Why Preschool is the ‘Most Important Year’ In a Child’s Development | Deborah Farmer Kris | 1 Min Read

August 18, 2021

Publicly funded pre-K programs enjoy broad public and political support, largely because of research suggesting that preschool graduates enjoy both short-term and long-term benefits, including improved academic and school readinesshigher graduation rates, and lower incarceration rates. Public preschool is also a financial benefit to lower- and middle-class parents, as quality pre-K can cost as much as a college tuition.

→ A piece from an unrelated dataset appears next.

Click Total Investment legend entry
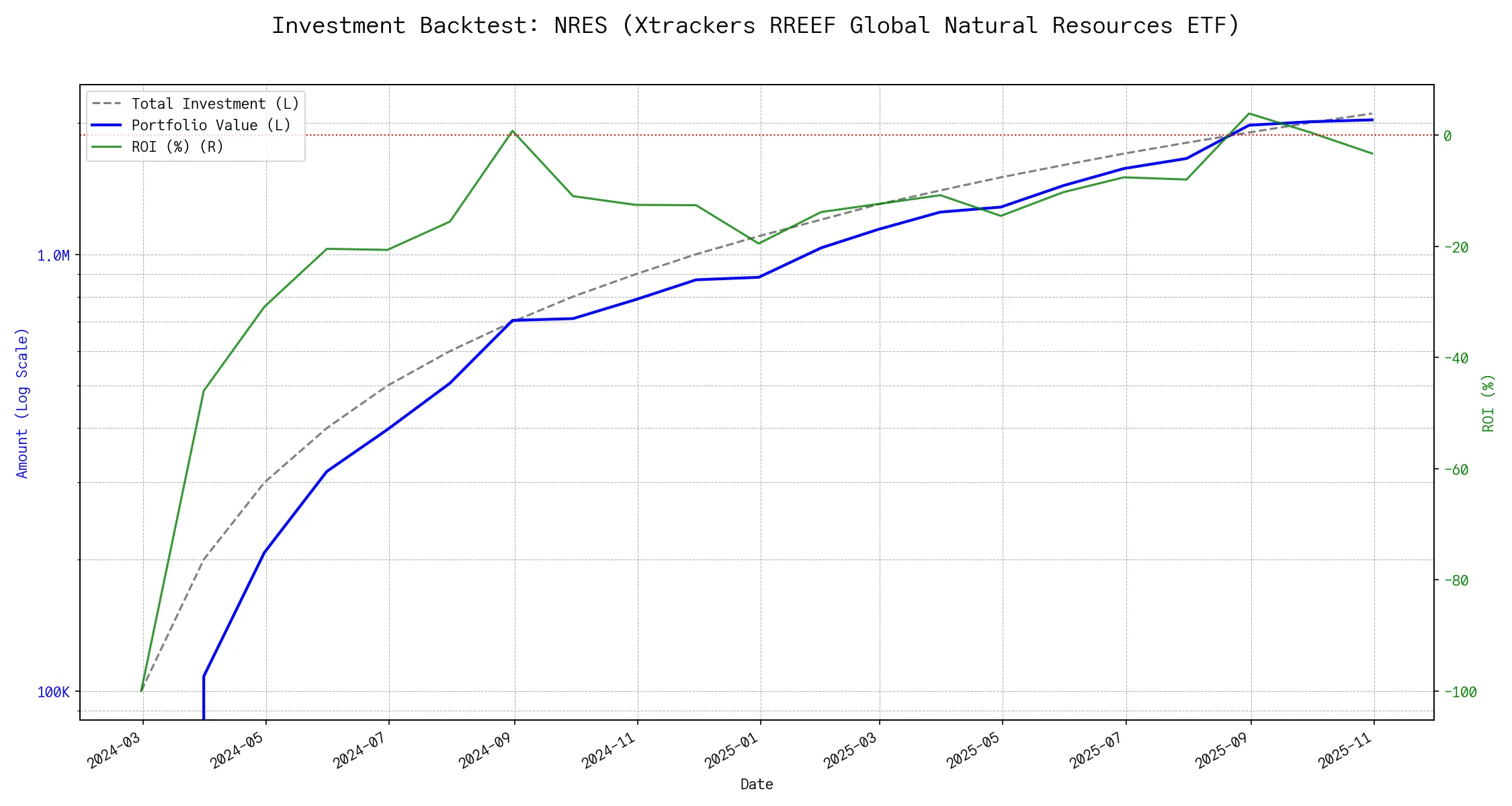This screenshot has width=1512, height=806. click(215, 104)
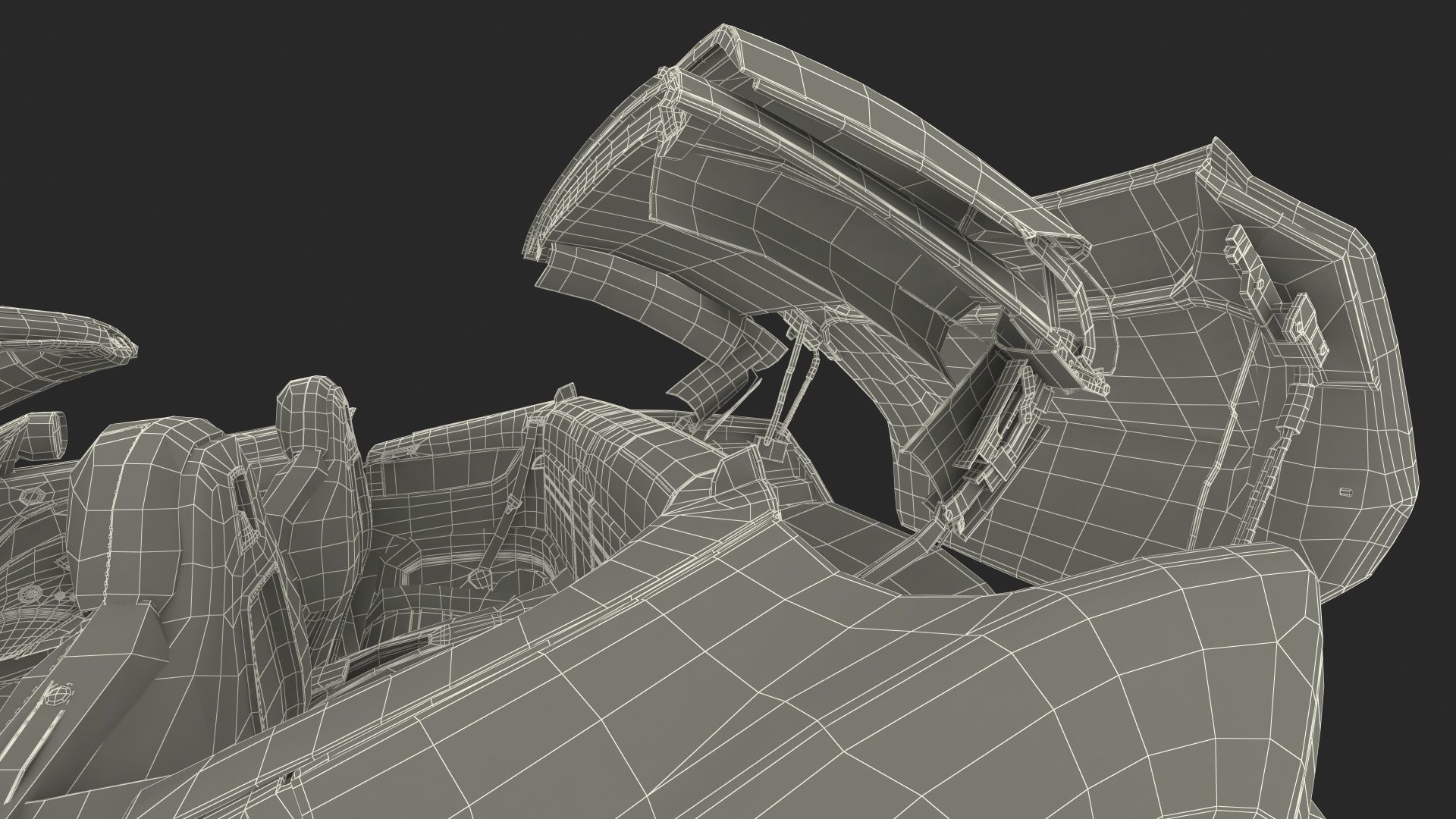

“We are at a really critical moment for pre-K in the United States,” said Suzanne Bouffard, an education researcher and author of the newly published book The Most Important Year: Pre-Kindergarten and the Future of Our Children. In 2016, enrollment in state-funded preschool programs reached an all-time high of nearly 1.5 million children in 43 states.

While Bouffard applauds the momentum to make pre-K more accessible, she said policy makers are not paying enough attention to what is happening in these classrooms.

“We need to look at how we do pre-K, not just whether we do it,” said Bouffard. Without this vision, not only will students be poorly served, lawmakers may ultimately say, “Well, we tried that, we funded it, and it didn’t work.”

“Quality,” she said, “really matters.”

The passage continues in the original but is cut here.